**RECORDS FOR THIS TASK**
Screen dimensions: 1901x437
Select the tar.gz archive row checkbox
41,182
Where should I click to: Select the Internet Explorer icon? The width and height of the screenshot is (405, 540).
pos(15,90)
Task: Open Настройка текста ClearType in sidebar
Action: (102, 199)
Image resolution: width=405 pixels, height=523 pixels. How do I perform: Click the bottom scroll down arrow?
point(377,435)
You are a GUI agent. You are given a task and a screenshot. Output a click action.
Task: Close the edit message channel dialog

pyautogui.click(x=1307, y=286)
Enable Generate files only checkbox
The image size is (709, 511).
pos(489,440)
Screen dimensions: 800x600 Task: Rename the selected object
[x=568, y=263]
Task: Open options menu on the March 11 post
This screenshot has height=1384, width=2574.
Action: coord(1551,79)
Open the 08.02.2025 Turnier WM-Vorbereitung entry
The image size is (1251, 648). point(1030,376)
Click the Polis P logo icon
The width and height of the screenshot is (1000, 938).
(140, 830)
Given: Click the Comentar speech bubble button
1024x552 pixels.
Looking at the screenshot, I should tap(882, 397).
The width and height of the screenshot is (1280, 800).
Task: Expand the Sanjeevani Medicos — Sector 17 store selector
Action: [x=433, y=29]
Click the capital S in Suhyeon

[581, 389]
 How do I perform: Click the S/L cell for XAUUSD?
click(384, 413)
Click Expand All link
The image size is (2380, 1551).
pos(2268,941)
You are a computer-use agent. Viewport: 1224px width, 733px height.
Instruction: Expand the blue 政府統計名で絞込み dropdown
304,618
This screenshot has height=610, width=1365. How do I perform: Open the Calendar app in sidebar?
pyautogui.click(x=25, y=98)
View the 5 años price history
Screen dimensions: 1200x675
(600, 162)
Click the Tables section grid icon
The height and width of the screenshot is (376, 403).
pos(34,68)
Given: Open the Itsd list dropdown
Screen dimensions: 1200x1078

**DESCRIPTION OF THE TASK**
Copy verbatim the span of lines that begins with the line holding "This screenshot has height=1384, width=2574." and ends at the last line of the records.

**RESPONSE TO THE TASK**
This screenshot has height=1384, width=2574.
Action: coord(1551,79)
Open the 08.02.2025 Turnier WM-Vorbereitung entry
The image size is (1251, 648). point(1030,376)
Click the Polis P logo icon
The width and height of the screenshot is (1000, 938).
(140, 830)
Given: Click the Comentar speech bubble button
1024x552 pixels.
Looking at the screenshot, I should tap(882, 397).
The width and height of the screenshot is (1280, 800).
Task: Expand the Sanjeevani Medicos — Sector 17 store selector
Action: [x=433, y=29]
Click the capital S in Suhyeon

[581, 389]
 How do I perform: Click the S/L cell for XAUUSD?
click(384, 413)
Click Expand All link
The image size is (2380, 1551).
pos(2268,941)
You are a computer-use agent. Viewport: 1224px width, 733px height.
Instruction: Expand the blue 政府統計名で絞込み dropdown
304,618
This screenshot has height=610, width=1365. How do I perform: Open the Calendar app in sidebar?
pyautogui.click(x=25, y=98)
View the 5 años price history
Screen dimensions: 1200x675
(600, 162)
Click the Tables section grid icon
The height and width of the screenshot is (376, 403).
pos(34,68)
Given: Open the Itsd list dropdown
Screen dimensions: 1200x1078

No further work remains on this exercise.